Il s’ensuit que la société WILLIS TOWERS WATSON qui n’est pas une société d’assurance n’est intervenue que comme courtier et non comme assureur, la garantie ayant en l’espèce souscrite auprès de la SA MMA IARD.
Il est bien normal que la société WILLIS TOWERS WATSON FRANCE « propose des produits d’assurance RCP » sur son site internet puisque telle est précisément la mission d’un courtier en assurance et cela n’en fait pas un assureur.
Le fait que le sinistre ait été déclaré auprès du courtier et que la déclaration ait été reçue par un service « sinistre » n’en fait pas davantage le débiteur de la garantie.
Madame [C] est d’autant moins fondée à contester ce point que l’acte introductif d’instance a été délivré à « La société WILLIS TOWERS WATSON FRANCE, société de courtage d’assurance et de réassurance ».
Or, Madame [C] sollicite la condamnation in solidum de la société JH PATRIMOINE « et de ses assureurs les sociétés WILLIS TOWERS FRANCE et MMA ».
Il n’est donc pas surprenant que la société JH PATRIMOINE ait communiqué les coordonnées de son courtier. Si le courtier n’a pas répondu au conseil de Madame [C], en revanche il est acquis qu’il a transmis la déclaration à l’assureur puisque celui-ci, par courriel du 4 avril 2023, a écrit au conseil de la demanderesse : « Nous revenons vers vous en notre qualité d’assureur de la responsabilité civile professionnelle de la société JH PATRIMOINE suite au courrier de réclamation que vous lui avez adressé le 30 janvier 2023. »
Il est donc parfaitement établi que la société WILLIS TOWERS WATSON FRANCE n’est pas débitrice de la garantie d’assurance et qu’elle n’est intervenue qu’en qualité de courtier dans les relations entre la société JH PATRIMOINE et son assureur la SA MMA IARD.
Le juge observe également que contrairement à ce que soutient Madame [C], à la date de l’assignation, elle disposait de tous les éléments lui permettant de connaître l’assureur de responsabilité professionnelle de la société JH PATRIMOINE.
La société WILLIS TOWERS WATSON FRANCE n’a donc pas qualité à défendre et les demandes de Madame [C] à son encontre seront déclarées irrecevables.
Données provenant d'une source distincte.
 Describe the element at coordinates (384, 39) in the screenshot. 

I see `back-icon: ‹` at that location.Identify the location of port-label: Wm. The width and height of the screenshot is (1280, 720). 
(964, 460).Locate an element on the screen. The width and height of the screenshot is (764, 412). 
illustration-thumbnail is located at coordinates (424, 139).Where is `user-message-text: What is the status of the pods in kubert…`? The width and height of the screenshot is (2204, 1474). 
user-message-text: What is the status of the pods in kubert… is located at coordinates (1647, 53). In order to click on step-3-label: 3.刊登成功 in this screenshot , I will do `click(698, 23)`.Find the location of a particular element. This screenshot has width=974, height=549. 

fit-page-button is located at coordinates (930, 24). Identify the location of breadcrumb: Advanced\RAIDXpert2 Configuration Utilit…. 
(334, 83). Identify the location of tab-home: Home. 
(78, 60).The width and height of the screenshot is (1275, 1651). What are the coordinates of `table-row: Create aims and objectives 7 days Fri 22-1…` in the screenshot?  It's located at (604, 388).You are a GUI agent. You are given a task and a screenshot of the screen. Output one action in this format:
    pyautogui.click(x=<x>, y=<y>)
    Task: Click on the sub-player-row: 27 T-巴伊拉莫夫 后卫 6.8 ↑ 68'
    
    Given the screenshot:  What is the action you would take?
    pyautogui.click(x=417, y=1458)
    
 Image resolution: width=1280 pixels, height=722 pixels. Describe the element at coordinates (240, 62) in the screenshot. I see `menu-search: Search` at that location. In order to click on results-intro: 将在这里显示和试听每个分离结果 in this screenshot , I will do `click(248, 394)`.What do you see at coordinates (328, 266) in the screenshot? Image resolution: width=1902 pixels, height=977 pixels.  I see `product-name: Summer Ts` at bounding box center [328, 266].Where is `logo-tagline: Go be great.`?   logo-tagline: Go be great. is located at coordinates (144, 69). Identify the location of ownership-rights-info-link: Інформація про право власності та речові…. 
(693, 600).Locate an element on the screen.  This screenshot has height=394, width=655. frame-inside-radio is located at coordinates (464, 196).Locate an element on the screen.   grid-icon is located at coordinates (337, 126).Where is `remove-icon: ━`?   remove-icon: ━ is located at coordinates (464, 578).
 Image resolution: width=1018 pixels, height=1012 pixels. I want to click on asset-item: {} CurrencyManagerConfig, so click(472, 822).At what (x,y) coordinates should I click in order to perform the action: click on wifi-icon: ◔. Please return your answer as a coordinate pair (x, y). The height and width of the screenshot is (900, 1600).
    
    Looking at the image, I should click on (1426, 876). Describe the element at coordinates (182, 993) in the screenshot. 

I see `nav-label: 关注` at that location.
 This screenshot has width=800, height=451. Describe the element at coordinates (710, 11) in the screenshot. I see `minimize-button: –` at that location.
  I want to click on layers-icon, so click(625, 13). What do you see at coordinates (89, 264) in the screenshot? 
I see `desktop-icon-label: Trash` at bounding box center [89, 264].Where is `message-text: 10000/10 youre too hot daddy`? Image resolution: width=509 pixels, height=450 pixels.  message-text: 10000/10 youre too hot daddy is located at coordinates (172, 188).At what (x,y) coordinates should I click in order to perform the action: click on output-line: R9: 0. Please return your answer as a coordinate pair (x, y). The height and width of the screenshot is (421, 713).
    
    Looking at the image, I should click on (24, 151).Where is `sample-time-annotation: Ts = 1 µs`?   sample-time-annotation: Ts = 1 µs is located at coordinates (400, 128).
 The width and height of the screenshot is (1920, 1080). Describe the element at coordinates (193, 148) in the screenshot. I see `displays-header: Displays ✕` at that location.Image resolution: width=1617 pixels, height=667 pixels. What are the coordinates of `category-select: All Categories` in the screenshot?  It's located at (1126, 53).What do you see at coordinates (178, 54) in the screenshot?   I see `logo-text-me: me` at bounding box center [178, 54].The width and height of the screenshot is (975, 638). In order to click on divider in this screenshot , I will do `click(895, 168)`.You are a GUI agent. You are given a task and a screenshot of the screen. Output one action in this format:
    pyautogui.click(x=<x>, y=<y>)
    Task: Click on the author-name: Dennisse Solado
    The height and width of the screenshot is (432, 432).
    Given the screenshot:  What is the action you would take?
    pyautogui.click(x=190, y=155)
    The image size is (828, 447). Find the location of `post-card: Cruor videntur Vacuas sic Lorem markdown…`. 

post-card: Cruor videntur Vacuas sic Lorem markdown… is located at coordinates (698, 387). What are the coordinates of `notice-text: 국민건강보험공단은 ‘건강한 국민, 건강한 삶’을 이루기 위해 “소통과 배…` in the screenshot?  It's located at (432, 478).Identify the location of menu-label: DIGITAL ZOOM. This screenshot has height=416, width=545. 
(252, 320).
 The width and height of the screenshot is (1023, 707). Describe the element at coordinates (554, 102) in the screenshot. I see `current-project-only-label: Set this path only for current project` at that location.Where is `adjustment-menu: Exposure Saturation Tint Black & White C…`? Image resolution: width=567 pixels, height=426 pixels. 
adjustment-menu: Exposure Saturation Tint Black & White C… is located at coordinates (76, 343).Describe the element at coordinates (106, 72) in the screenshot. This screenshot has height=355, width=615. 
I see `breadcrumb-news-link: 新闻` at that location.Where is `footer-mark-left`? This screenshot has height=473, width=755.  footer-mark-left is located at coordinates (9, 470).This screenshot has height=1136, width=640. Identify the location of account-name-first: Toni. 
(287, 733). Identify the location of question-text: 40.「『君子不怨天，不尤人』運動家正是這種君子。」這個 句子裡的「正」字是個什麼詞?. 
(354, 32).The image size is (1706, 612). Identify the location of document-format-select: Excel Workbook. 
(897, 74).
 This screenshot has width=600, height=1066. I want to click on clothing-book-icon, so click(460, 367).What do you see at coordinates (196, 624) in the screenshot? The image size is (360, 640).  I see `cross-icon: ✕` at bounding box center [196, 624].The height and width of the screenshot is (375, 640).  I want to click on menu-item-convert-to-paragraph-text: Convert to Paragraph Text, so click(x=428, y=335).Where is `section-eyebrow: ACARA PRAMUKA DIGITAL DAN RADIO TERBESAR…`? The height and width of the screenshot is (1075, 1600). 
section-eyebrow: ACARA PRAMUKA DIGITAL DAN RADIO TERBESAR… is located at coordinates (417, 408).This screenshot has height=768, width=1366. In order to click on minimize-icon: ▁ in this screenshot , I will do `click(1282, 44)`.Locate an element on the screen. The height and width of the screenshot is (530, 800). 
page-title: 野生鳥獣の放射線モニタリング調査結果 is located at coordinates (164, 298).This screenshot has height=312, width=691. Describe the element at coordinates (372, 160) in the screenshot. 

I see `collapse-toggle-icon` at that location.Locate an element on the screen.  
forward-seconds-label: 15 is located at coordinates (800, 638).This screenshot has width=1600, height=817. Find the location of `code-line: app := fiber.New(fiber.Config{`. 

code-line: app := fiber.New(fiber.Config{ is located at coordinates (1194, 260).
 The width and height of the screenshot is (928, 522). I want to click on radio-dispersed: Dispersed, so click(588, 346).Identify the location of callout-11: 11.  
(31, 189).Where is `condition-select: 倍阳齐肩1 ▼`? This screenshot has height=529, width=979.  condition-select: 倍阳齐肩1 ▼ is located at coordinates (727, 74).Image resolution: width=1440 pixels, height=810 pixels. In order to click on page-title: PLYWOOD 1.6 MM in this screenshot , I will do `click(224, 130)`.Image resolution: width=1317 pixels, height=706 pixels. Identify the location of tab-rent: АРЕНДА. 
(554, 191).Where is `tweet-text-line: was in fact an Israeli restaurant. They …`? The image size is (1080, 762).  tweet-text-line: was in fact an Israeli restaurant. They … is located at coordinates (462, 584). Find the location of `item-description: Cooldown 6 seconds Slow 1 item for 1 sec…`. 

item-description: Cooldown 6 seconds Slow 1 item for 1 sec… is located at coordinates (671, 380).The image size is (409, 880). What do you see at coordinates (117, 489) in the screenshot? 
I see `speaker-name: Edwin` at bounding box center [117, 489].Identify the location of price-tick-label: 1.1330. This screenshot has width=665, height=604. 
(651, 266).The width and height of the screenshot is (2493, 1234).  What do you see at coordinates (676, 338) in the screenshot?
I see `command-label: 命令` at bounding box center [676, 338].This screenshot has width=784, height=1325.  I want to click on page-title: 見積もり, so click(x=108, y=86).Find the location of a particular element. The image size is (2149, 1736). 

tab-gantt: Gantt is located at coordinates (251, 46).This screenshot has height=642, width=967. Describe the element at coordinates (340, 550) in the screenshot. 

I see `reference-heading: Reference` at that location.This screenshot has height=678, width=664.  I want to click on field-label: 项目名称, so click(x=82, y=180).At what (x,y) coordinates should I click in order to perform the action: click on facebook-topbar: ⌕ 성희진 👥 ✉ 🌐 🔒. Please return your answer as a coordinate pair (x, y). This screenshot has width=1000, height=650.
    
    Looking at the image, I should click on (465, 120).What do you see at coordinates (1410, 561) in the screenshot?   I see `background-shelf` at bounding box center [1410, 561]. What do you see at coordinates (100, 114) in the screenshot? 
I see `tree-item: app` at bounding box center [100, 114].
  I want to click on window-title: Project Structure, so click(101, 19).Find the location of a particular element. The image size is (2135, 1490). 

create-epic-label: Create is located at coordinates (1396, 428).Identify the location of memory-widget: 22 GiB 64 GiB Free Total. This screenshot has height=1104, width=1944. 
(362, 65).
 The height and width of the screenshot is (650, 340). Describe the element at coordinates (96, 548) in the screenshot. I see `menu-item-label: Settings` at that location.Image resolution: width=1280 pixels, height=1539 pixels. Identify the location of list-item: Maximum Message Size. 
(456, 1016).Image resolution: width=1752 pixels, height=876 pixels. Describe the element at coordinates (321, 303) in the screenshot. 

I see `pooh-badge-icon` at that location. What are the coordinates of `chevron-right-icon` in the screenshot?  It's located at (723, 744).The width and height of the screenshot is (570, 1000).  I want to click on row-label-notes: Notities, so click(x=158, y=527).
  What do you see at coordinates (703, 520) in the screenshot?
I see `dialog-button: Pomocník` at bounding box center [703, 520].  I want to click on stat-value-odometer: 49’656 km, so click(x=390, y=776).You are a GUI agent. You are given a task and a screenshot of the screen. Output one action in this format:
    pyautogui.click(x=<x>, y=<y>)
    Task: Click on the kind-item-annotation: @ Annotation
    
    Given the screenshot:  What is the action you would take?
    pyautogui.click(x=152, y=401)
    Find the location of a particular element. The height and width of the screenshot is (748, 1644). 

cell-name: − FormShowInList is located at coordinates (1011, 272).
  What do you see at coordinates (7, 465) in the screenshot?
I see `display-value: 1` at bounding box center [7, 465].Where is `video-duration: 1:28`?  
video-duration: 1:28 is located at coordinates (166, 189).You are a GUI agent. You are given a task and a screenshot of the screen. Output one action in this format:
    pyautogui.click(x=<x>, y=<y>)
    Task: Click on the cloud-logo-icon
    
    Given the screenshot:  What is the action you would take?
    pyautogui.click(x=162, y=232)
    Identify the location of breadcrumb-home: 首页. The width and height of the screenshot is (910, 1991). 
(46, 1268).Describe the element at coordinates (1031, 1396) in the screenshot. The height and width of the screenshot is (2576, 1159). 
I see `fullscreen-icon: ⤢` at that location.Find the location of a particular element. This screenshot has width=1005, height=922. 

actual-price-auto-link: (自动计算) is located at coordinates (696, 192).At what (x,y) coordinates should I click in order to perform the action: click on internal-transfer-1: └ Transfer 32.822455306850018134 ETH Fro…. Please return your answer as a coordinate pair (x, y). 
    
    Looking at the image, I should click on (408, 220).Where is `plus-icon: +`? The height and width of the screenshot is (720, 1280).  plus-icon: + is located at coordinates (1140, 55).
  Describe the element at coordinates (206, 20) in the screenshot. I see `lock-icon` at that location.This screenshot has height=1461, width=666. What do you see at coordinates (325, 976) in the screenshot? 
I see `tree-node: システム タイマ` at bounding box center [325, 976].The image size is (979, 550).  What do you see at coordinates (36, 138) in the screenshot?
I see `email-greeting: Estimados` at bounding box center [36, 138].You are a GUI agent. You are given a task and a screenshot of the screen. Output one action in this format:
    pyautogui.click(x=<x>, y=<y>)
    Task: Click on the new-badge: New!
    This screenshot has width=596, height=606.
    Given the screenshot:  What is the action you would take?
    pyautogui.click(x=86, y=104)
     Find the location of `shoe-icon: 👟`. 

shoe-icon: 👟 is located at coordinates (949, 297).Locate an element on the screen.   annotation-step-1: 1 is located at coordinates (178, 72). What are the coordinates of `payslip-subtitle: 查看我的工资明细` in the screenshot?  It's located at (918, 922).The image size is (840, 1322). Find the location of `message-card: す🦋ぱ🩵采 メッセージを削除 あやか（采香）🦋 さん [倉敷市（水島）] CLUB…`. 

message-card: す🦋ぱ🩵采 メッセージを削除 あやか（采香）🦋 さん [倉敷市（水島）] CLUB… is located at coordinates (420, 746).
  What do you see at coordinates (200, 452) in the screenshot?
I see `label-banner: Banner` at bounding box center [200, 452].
Sur les dépens et les frais irrépétibles
Madame [C] qui succombe sera tenue aux dépens de l’incident.
La demanderesse a fait le choix d’attraire à la procédure une société qu’elle savait être courtier en assurance alors qu’elle connaissait l’assureur de responsabilité professionnelle qui avait confirmé sa qualité auprès de conseil.
Dans ces conditions, aucune circonstance tirée de l’équité n’impose de laisser à la charge de la société WILLIS TOWERS WATSON FRANCE la totalité des frais non compris dans les dépens exposés pour faire assurer sa défense.
Madame [C] sera donc condamnée à lui payer la somme de 1.000 euros par application de l’article 700 du code de procédure civile.
PAR CES MOTIFS
Le juge de mise en état, statuant par ordonnance contradictoire, mise à dispositions du public au greffe, et en premier ressort ;
DIT irrecevables les demandes de Madame [P] [C] à l’encontre de la SAS WILLIS TOWERS WATSON FRANCE ;
CONDAMNE Madame [P] [C] à payer à la SAS WILLIS TOWERS WATSON FRANCE la somme de 1.000 euros par application de l’article 700 du code de procédure civile ;
RENVOIE l’affaire à l’audience de mise en état dématérialisée du 10 mars 2025 à 9h40 avec injonction de conclure au fond à Maître Péricard pour les sociétés JH PATRIMOINE et MMA IARD ;
CONDAMNE Madame [P] [C] aux dépens de l’incident.
FAIT et rendue à [Localité 7] le 28 janvier 2025.